Welcome to Post-Confidence Elections

Monday, Tom Englehardt wrote  a post: Welcome to Post-Legal America, subtitled: Dumb Question of the Twenty-first Century: Is It Legal? Post-Legal America and the National Security Complex <read>

Is the Libyan war legal? Was Bin Laden’s killing legal? Is it legal for the president of the United States to target an American citizen for assassination? Were those “enhanced interrogation techniques” legal? These are all questions raised in recent weeks. Each seems to call out for debate, for answers. Or does it?…

My answer is this: they are irrelevant. Think of them as twentieth-century questions that don’t begin to come to grips with twenty-first century American realities. In fact, think of them, and the very idea of a nation based on the rule of law, as a reflection of nostalgia for, or sentimentality about, a long-lost republic. At least in terms of what used to be called “foreign policy,” and more recently “national security,” the United States is now a post-legal society…

It’s easy enough to explain what I mean. If, in a country theoretically organized under the rule of law, wrongdoers are never brought to justice and nobody is held accountable for possibly serious crimes, then you don’t have to be a constitutional law professor to know that its citizens actually exist in a post-legal state. If so, “Is it legal?” is the wrong question to be asking, even if we have yet to discover the right one.

Then today, news that the “apparent” loser in the Wisconsin Supreme Court recount decided concede and not to pursue legal challenges. <Brad Blog overview and details> Sadly we agree with the candidate’s logic. From her statement:

Wis. Stat. §5.01(1) provides that the state election laws “shall be construed so as to give effect to the will of the electors, if that can be ascertained, notwithstanding informality or failure to comply with some of its provisions.” It is questionable whether even the statewide extent of noncompliance uncovered by this recount would cross the bar raised by this statutory language.

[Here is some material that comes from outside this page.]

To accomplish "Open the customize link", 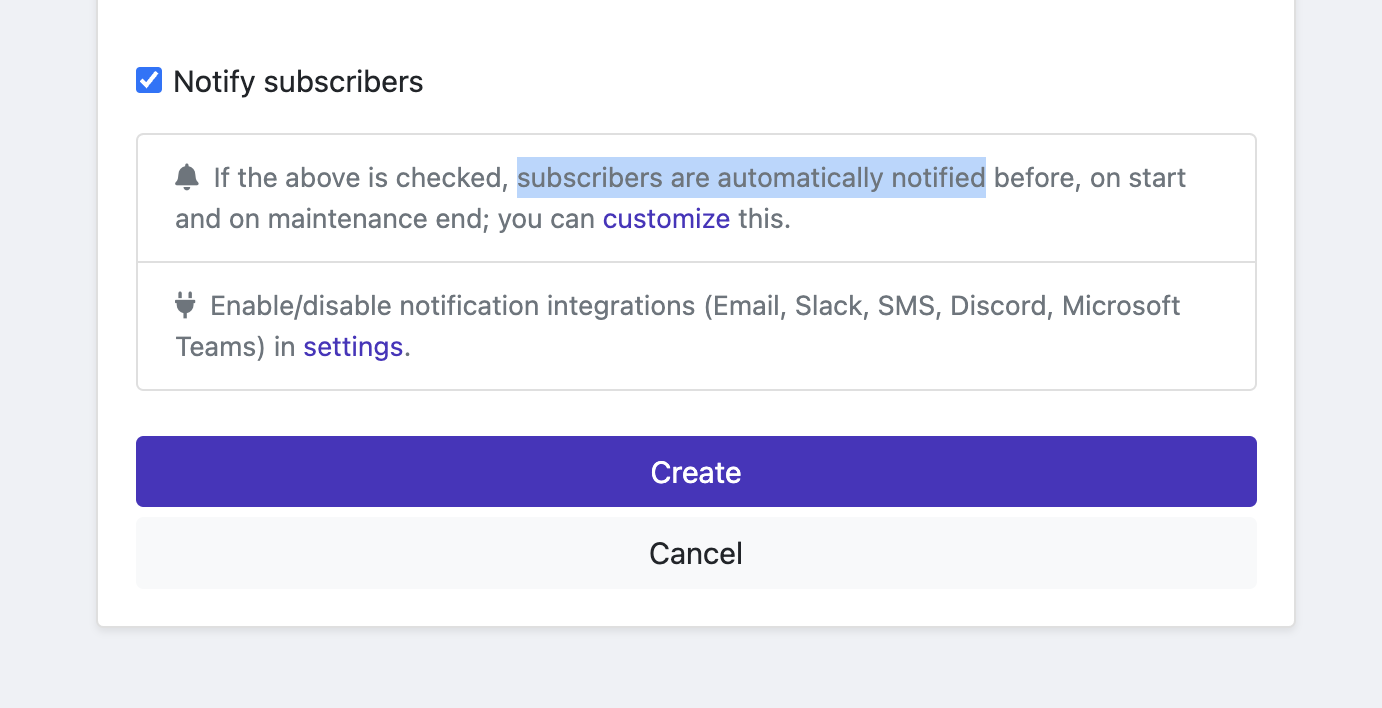I will (666, 218).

Moreover, Wisconsin courts have held that absent connivance, fraud or undue influence, substantial compliance with the statutory voting procedures is sufficient.

Which brings me to Waukesha and the question of whether– or if — there was manipulation of some ballots, given the fact that so many bags were unsealed to the point of being wide open. Here again, evidence of opportunity to manipulate or alter ballots is not enough. There would have to be compelling proof that the integrity of the ballots has been compromised. The numerous glaring anomalies in Waukesha certainly warrant further, independent investigation. However, the defects or irregularities in the sealing and securing of the ballot bags, as documented in the recount minutes, would not be sufficient to meet the threshold set by law.

As an attorney, as an officer of the court and as someone who understands both the power and the limits of the law, it is my obligation to evaluate and recognize the legal grounds on which I can and cannot act. I have reviewed the record, the evidence and the law. It would serve no purpose to bring a suit with insufficient legal basis. That is not the kind of lawyer I am.

I suppose it depends on what “substantial” means in “substantial compliance”.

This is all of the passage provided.